Ein Besprechungszimmer im sechsten Stockwerk eines Kölner Luxushotels. Die Fensterfront gibt den Blick auf den Dom frei, dessen von Gerhard Richter gestaltetes Domfenster die Pet Shop Boys zum Cover ihres neuen, mittlerweile zehnten Albums ‘Yes’ inspirierte. Das britische Duo feiert seit 24 Jahren Erfolge, gleich ihre erste Single ‘West End Girls’ war ein Welthit, der amerikanische Pop-Theoretiker Greil Marcus bezeichnet ihr Stück ‘Go West’ als den ‘wichtigsten Song seit Bob Dylans ‘,Like a Rolling Stone”. Sänger Neil Tennant und Keyboarder Chris Lowe geben, anders als sonst üblich, an diesem Tag nicht gemeinsam Interviews, sondern auf unseren ausdrücklichen Wunsch nacheinander. Als Erstes ist Tennant dran. Er betritt den Raum tänzelnd, sein Anzug sitzt perfekt, die grauen Haare sind schütter. Mit einer angetäuschten Pirouette lässt sich der 54-Jährige in einen Chefsessel fallen und dreht sich schwungvoll punktgenau in Richtung des Doms.

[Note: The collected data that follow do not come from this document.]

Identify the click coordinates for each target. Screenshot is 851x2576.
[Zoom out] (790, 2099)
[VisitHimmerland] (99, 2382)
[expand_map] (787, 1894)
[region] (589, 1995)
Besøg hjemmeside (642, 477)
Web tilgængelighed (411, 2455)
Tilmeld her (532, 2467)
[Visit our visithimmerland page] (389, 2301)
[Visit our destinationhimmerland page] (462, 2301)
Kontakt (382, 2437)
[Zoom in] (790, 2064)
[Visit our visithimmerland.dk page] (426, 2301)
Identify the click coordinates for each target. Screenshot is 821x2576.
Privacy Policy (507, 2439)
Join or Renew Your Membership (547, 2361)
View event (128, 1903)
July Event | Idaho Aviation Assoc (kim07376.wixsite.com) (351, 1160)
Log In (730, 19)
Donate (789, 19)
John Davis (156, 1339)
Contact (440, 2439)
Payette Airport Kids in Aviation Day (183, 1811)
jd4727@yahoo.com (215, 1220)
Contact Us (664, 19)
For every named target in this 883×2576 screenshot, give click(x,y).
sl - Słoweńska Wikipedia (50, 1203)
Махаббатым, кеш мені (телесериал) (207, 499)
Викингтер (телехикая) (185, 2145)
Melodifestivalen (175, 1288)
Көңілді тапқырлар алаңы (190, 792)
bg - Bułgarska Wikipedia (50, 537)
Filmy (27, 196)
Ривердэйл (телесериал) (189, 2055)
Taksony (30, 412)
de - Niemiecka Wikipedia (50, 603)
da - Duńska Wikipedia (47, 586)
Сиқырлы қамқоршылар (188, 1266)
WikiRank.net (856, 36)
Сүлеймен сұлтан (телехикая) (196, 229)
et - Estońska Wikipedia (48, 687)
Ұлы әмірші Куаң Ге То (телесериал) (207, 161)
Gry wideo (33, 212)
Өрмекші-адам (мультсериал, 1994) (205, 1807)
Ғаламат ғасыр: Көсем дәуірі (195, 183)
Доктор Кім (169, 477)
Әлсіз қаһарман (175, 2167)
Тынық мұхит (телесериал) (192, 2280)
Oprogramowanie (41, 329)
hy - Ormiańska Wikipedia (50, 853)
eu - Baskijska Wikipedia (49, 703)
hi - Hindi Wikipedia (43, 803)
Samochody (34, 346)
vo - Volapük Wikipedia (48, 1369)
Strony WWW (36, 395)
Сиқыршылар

Welt am Sonntag: Mr. Tennant, schön, Sie zu sehen.




Neil Tennant: Entschuldigen Sie, wenn ich frage, aber: Wie viele Leser hat Ihre Zeitung?




Etwa 1 700 000 Leser jeden Sonntag.




Tennant: Sehr gut. We like that. Das ist die Liga, in der wir spielen.




Auf dem Cover Ihres neuen Albums ‘Yes’ zitieren Sie den Gegenwartskünstler Gerhard Richter. Der spielt auch in seiner eigenen Liga.




Tennant: Ja, die bunten Quadrate sind in der Tat ein Zitat. Die Idee zu dem Cover kam uns bei unserem letzten Besuch des Kölner Doms. Uns hat nicht nur die abstrakte Qualität seines Domfensters beeindruckt, sondern auch die, nun ja, wie soll ich es ausdrücken – die äußerst exklusive Hängung.




Warum haben Sie Gerhard Richter nicht persönlich gefragt, das Cover zu gestalten?




Tennant: Tatsächlich haben wir unseren Grafiker Mark Farrow gebeten, ihn zu fragen. Aber die Idee verlor sich im Sande. Einerseits schade, denn in unserer neuen Single ‘Love etc.’ singe ich an einer Stelle: ‘Du brauchst mehr im Leben als den Gerhard Richter an deiner Wand’. Eine wundervolle Vorstellung, wenn die Single mit einem abstrakten Gemälde oder einem seiner gemalten Polaroid-Porträts auf dem Cover erschienen wäre.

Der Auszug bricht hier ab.